Consider these two extracts from emails sent to ‘Clear Channel Communications’ Chief Talent Scout, Morgan Hoogvelt

 “…I’ve been doing this for a while and I’ve never worked with anyone in an HR capacity who took the time to inform, support and strategize with a candidate the way that you guys did with me. It’s obvious that you all care about the candidate as much as the company you work for, and that’s very rare. I really appreciated all the time you took with me to help me try and succeed.” 

“…I can’t begin to tell you how great the experience I have just completed was. The entire candidate process from start to finish was great and in speaking with everyone involved, they all treated me with dignity and respect when I felt I was at the lowest point of my professional career.” 

Their feedback is a recruiters dream; satisfied candidates who leave with a positive experience of the company – but which was offered the job prior to these emails? It’s impossible to tell, isn’t it?

And so here lies a perfect example of applicants receiving an excellent candidate experience, resulting in a positive impression of the company regardless of the interviews result; an outcome every HR department should strive for.

However, according to statistics taken from a recent survey of jobseekers by career coach, Jane Downes, many recruitment processes leave a lot to be desired when compared with the above. Applicants report:

A lack of common courtesy – 

‘28% of respondents experienced a noticeable lack of respect or understanding from the interviewing panel.’

A lack of respect and regard for their efforts –

77% of people surveyed said they received ‘absolutely no communication from a company after sending in their CV to an advertised position’.

A communication break-down between recruiters and their candidates –

‘40% of candidates experienced an “unacceptable time lapse” between response to a first-round interview and receiving a second interview.’  (An unacceptable time lapse being 2-3 weeks.)

These findings show that candidates don’t expect the world, but everyday pleasantries: courtesy, respect, understanding and communication. However, here is evidence that a high percentage of candidates are not receiving such good conduct from recruiters.

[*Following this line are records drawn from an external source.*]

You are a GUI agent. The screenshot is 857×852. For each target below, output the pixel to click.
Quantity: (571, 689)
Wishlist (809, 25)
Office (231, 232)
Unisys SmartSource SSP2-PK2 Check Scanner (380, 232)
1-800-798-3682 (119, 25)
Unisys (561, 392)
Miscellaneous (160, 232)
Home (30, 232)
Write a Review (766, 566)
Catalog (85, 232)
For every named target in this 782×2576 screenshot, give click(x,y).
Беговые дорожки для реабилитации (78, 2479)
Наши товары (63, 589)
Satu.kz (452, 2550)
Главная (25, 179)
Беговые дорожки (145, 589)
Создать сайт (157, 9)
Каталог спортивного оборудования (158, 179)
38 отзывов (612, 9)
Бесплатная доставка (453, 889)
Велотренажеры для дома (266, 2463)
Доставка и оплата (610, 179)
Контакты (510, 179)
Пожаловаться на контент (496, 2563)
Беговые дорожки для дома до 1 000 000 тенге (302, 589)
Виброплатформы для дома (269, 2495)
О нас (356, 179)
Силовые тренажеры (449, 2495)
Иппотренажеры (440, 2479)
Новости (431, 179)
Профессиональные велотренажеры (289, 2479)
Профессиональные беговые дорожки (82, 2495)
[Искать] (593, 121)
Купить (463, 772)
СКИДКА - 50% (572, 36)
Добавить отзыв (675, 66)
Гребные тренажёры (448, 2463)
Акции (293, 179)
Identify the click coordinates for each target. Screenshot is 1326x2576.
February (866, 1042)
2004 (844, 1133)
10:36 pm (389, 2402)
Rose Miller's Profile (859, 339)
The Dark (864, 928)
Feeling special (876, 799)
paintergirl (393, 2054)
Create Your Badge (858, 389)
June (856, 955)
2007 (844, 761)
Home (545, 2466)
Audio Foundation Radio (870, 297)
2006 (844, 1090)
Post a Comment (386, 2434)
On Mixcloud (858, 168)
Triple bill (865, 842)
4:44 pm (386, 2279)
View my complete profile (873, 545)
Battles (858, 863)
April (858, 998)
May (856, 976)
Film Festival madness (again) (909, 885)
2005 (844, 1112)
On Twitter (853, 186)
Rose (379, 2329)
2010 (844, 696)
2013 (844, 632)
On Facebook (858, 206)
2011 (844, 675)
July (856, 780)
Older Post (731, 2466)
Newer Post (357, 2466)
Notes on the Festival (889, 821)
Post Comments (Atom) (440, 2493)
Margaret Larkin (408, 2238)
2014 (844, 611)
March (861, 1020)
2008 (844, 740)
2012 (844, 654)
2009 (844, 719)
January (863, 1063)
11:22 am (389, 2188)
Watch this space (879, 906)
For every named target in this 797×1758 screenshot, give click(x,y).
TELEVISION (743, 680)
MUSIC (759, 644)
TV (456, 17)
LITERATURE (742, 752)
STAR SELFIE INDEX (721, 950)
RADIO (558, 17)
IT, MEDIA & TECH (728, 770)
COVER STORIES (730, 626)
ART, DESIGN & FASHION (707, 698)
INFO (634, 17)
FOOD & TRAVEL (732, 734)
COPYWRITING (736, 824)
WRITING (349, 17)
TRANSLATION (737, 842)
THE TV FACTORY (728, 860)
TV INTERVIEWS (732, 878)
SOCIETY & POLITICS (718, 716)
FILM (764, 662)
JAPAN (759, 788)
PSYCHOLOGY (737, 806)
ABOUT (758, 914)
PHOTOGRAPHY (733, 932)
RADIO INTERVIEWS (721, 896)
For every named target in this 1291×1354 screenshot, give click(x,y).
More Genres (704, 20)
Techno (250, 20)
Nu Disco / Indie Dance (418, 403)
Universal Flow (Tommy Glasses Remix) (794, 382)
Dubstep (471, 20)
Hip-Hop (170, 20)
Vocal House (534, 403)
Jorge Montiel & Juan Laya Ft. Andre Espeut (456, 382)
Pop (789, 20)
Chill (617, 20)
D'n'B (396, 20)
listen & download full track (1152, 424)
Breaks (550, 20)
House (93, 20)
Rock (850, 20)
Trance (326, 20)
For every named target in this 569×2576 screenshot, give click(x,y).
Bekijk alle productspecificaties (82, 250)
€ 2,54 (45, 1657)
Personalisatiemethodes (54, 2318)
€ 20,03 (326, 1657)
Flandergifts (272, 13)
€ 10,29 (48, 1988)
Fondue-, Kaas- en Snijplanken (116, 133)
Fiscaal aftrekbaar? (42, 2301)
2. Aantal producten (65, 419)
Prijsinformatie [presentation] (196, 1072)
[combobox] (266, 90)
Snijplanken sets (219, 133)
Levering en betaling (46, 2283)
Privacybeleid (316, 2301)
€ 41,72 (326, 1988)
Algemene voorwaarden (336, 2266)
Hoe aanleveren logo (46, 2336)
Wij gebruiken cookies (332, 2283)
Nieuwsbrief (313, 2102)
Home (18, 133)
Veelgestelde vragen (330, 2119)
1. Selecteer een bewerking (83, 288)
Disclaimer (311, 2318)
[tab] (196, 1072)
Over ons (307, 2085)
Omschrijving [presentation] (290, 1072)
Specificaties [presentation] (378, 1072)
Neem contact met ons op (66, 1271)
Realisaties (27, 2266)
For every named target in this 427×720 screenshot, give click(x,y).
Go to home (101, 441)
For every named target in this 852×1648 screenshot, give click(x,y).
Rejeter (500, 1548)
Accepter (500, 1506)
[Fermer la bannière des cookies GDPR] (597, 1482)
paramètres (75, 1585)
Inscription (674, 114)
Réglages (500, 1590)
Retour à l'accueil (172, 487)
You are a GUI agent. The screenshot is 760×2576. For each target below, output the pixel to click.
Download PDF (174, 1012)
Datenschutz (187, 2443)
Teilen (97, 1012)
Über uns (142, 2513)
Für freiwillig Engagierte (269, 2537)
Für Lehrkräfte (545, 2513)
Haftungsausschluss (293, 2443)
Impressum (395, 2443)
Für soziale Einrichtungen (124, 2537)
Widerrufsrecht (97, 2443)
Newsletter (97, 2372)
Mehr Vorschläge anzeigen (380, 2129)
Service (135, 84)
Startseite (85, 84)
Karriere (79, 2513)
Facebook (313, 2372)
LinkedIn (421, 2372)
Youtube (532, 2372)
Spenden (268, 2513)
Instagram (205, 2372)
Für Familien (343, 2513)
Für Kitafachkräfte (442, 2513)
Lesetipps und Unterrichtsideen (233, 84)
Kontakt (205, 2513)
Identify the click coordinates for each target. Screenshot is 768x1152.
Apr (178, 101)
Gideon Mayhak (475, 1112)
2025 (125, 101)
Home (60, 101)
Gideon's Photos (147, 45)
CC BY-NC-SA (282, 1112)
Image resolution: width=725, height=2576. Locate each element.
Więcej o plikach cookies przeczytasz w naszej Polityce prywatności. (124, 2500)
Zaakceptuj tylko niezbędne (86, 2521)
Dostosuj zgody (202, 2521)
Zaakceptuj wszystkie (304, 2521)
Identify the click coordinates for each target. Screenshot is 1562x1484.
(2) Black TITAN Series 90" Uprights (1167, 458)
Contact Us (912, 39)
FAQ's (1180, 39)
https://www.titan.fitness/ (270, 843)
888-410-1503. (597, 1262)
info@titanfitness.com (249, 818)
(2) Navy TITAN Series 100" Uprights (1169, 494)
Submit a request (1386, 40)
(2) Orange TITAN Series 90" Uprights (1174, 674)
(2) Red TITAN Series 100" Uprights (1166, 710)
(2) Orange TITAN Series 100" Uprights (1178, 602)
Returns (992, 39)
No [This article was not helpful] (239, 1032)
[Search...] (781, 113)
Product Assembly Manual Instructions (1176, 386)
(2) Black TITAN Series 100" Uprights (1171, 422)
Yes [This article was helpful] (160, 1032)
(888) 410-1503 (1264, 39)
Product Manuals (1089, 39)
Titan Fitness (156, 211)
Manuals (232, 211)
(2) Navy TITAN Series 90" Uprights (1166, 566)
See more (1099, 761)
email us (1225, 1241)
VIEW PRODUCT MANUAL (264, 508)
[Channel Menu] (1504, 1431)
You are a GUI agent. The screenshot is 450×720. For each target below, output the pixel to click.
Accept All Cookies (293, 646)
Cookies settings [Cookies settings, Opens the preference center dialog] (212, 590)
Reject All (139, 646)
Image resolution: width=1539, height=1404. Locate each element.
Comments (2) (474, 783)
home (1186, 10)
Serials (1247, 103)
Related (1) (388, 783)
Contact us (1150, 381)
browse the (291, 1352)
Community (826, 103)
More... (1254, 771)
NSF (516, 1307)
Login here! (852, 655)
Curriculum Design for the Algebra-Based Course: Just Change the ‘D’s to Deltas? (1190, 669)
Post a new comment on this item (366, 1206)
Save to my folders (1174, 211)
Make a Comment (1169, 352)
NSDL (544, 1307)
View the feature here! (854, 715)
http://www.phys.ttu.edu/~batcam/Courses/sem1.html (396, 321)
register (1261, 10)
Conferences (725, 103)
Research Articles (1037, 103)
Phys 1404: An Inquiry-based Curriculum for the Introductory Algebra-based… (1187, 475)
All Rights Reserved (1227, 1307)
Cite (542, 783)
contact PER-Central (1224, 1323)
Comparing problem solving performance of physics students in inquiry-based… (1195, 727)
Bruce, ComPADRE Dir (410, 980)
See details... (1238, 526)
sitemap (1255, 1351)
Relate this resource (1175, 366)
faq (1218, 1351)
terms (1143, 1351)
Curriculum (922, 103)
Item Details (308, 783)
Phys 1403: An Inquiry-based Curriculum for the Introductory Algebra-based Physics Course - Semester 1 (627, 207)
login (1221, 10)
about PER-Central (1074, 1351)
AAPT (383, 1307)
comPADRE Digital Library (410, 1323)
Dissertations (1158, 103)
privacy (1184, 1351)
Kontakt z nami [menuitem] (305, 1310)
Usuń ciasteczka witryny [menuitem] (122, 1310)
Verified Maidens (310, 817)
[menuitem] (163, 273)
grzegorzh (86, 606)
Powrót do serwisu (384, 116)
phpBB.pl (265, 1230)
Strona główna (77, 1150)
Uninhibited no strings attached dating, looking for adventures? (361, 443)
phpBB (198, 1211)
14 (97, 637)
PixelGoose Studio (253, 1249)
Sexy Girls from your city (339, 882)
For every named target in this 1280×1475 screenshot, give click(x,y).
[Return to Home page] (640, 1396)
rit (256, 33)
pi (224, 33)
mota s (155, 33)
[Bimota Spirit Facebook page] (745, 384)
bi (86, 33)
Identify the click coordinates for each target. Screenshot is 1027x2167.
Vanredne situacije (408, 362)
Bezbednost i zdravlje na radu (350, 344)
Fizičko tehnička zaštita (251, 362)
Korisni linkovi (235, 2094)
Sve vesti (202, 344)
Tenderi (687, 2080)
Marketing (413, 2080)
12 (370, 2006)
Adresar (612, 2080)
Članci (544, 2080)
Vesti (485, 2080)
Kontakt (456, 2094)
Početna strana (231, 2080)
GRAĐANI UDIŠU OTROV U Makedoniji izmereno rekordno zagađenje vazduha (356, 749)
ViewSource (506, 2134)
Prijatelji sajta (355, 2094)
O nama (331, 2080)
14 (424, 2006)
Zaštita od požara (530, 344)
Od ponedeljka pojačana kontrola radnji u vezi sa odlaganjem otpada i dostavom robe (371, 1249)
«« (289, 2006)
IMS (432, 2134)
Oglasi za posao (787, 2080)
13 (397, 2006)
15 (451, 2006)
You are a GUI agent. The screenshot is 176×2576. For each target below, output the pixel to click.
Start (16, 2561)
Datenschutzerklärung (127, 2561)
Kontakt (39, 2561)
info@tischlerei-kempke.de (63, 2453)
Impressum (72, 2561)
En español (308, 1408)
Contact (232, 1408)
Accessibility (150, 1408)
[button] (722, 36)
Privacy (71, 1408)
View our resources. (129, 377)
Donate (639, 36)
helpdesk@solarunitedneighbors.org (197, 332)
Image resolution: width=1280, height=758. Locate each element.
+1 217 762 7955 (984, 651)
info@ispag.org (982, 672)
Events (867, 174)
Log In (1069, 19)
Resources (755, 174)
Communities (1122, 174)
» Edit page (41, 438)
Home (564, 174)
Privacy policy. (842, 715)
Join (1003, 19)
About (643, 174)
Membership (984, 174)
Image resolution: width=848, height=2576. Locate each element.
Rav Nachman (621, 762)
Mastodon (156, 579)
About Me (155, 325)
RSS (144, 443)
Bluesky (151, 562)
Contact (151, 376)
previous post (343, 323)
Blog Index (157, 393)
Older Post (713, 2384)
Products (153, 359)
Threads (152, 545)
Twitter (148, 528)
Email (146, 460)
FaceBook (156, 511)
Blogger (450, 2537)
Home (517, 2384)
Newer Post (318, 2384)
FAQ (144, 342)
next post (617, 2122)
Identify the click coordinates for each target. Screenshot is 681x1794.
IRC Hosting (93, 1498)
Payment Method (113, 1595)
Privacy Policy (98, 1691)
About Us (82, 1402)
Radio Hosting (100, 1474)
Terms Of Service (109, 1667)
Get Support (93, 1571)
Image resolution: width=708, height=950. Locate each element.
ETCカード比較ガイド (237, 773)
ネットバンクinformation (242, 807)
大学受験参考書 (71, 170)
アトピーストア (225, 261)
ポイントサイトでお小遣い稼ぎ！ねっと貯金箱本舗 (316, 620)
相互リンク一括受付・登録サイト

Whilst an unsavory recruitment process could easily affect the calibre and performance of the chosen hire, those rejected from the process should be considered as well, as their opinion of the company will also have changed. Every company hopes that these impressions will have changed for the better, but, when considering the statistics given above, we can assume that this is not always the case.

Although many companies do work on impressing their potential employees during the attraction, application and hire process, these statistics suggest that some companies fail to put the same amount of effort into the rejected candidate’s experience. It is integral that those that are to become the bulk surplus of your recruitment process do not end up feeling like that. Companies should consider how they are dealing with these applications as a rejected applicant does not need to be a disgruntled one. The statistics above offer some guidance as they suggest that a communication breakdown between recruiters and applicants is a common cause for a negative experience. By keeping candidates informed of what to expect from a process and what’s happening next, a familiar complaint can be addressed. Companies that fail to recognise the implications of their actions towards rejected applicants face a negative reproach upon their employer brand which, consequently, will also affect their company brand as a whole.

By creating an excellent candidate experience, both during and after the application process is completed, companies will not only find that their new hire enters the workforce with motivation and enthusiasm, but that those rejected leave the application process as advocates of the company.

How, though, can organisations ensure that any policies they instigate to combat these issues are having a positive impact or, alternatively, that they have understood what their candidates expect from the recruitment process to begin with? This can be achieved by monitoring the feedback given from applicants. Whilst it is easy to ask those that have been hired, what about the hundreds or thousands that every company rejects each year? These can be a company’s harshest critics, yet many companies allow this wealth of information slip from their grasp. It is essential that these candidates leave the room with the same positive attitude towards an organisation as they had on entering the room, regardless of the interviews outcome. This is not an easy task as, like a customer who comes to a shop for a specific purchase, they have left without acquiring what they initially set out for. It can be achieved though: if companies target their research prior to a process and gather feedback post-process, they will gradually create a resourcing strategy that meets the expectations of their audience, creating a great candidate experience and, subsequently, supporting their company’s performance as a whole.